Exercise instructions
Only the lines from the one containing "You are a computer-use agent." through the end of the records should be retyped, exactly and including both ends; pictures stay out.

Stored records:
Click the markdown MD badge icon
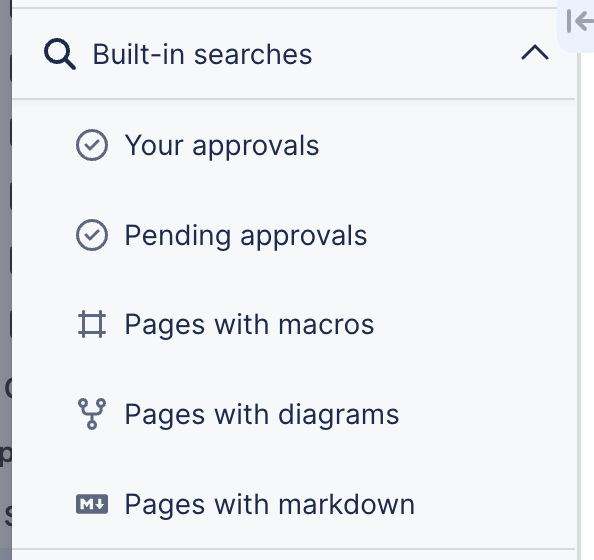(x=92, y=504)
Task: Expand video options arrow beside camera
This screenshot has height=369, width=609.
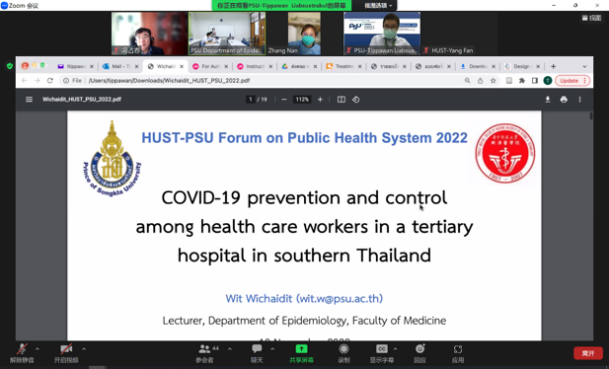Action: [84, 349]

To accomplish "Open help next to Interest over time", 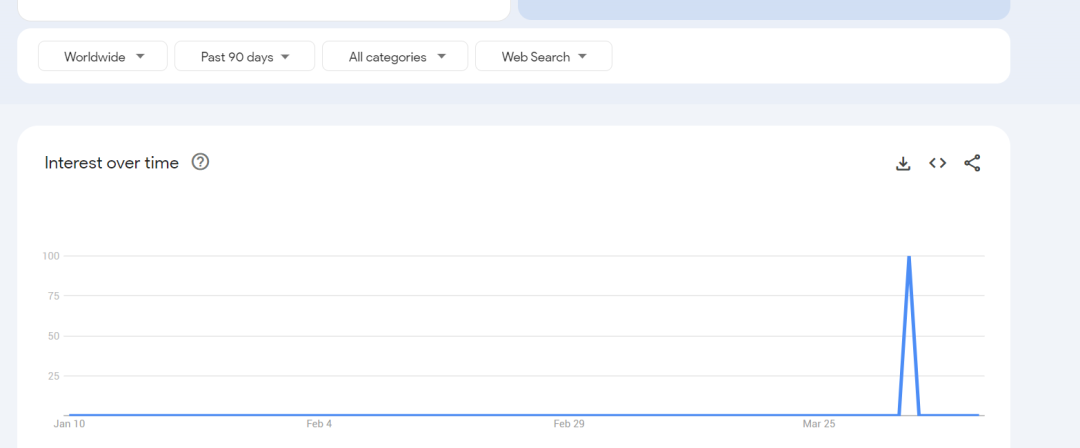I will [200, 162].
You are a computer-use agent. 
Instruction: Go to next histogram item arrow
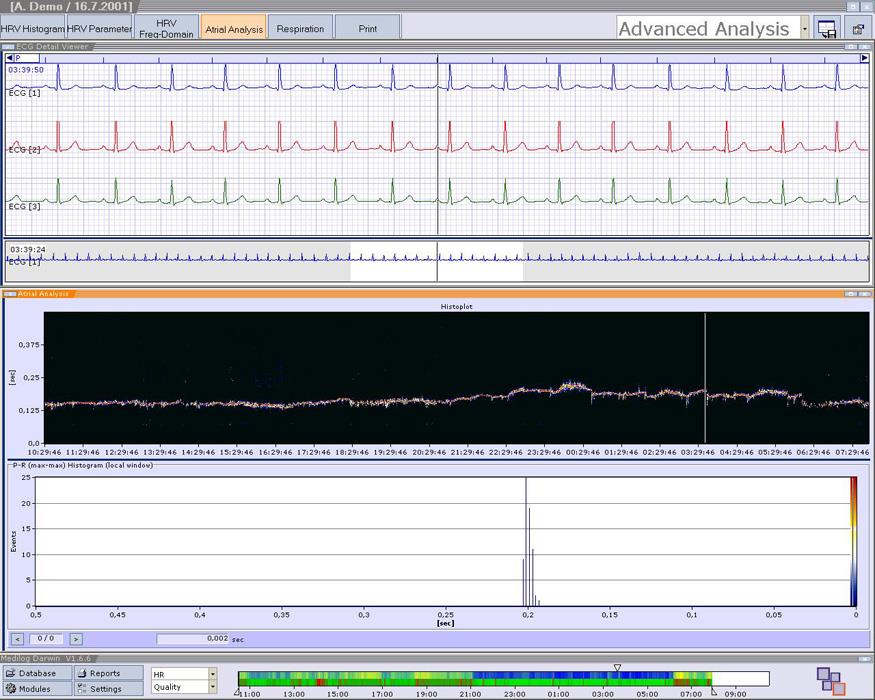pyautogui.click(x=76, y=638)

Task output
You are a computer-use agent. 
Instruction: Go to next histogram item arrow
pyautogui.click(x=76, y=638)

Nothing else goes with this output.